Explore as behavior for dreamerv3

Open dmytyar opened this issue 2 years ago • 1 comments

Hi,

expl.py was copied from /dreamerv3 repo but nets.Input have new constructor now. In lines 16, 17: next part need to be removed as it case exception: , dims='deter'
In file behaviors.py was added reward scale, line 86. But it also comes to self.rewards so in line 102: mets = rewfn.train(data) it throw exeption as lambda result not have .train method To fix that need to move self.rewards[key] = rewfn before lambda cover or use another variable name for lambda scale
Verry cool change for act_space flow (multy action is top) but they make some "critical" issue for Explore: I have simple env with act_space: {'action': Space(dtype=int32, shape=(), low=0, high=15), 'reset': Space(dtype=bool, shape=(), low=False, high=True)}

In new act_space flow not present anymore OneHotAction wraper. MLP for expl.Disag got dimension on construct (expl.py line 18): [deter] + [stoch] + [action] In my case its like: Traced<ShapedArray(float16[32,31,1537])>with<DynamicJaxprTrace(level=1/0)>

But on loss calculation in train, action was converted to list length=15 and MLP got call like: Traced<ShapedArray(float16[16,1024,1551])>with<DynamicJaxprTrace(level=1/0)>

So throw exeception: TypeError: dot_general requires contracting dimensions to have the same shape, got (1551,) and (1537,). in nets.py, line 563

For now as fix I just turn off [action] in disag_head.inputs but not sure how critical it change behavior.

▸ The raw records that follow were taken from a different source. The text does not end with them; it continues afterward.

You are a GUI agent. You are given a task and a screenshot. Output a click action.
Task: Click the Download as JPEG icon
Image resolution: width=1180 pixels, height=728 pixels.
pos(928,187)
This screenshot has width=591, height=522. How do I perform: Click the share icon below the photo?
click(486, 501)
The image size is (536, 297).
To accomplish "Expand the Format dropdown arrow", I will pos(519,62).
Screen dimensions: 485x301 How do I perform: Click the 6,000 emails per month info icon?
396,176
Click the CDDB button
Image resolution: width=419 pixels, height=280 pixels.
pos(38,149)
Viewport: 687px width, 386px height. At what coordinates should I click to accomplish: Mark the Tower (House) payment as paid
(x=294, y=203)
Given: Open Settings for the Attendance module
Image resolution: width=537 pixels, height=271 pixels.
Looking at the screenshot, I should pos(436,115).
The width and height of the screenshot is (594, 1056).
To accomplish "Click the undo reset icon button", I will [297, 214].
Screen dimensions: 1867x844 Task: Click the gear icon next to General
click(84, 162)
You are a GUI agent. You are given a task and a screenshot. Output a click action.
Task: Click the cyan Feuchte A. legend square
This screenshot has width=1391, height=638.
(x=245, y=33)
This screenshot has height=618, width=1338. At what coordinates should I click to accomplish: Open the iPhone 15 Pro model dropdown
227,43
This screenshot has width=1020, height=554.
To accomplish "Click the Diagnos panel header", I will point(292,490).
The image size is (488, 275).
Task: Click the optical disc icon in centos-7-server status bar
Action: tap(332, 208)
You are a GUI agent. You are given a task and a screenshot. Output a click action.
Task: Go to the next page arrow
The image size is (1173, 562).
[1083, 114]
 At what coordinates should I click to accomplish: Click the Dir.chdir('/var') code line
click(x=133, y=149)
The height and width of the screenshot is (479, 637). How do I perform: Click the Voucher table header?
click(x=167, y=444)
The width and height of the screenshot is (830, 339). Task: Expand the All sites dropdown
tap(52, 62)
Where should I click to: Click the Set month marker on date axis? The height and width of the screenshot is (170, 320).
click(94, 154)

With Best Regards, Yaroslav

Dec 17 '23 12:12 dmytyar

I find out fix for point 3. In file dreamerv3/agent.py need to replace line 95: context = {**data, **outs}

need to replace with next block: prev_state, prev_action = carry prev_acts = { k: jnp.concatenate([prev_action[k][:, None], data[k][:, :-1]], 1) for k in self.act_space} prev_acts = jaxutils.onehot_dict(prev_acts, self.act_space) context = {**data, **outs, **prev_acts}

Dec 26 '23 13:12 dmytyar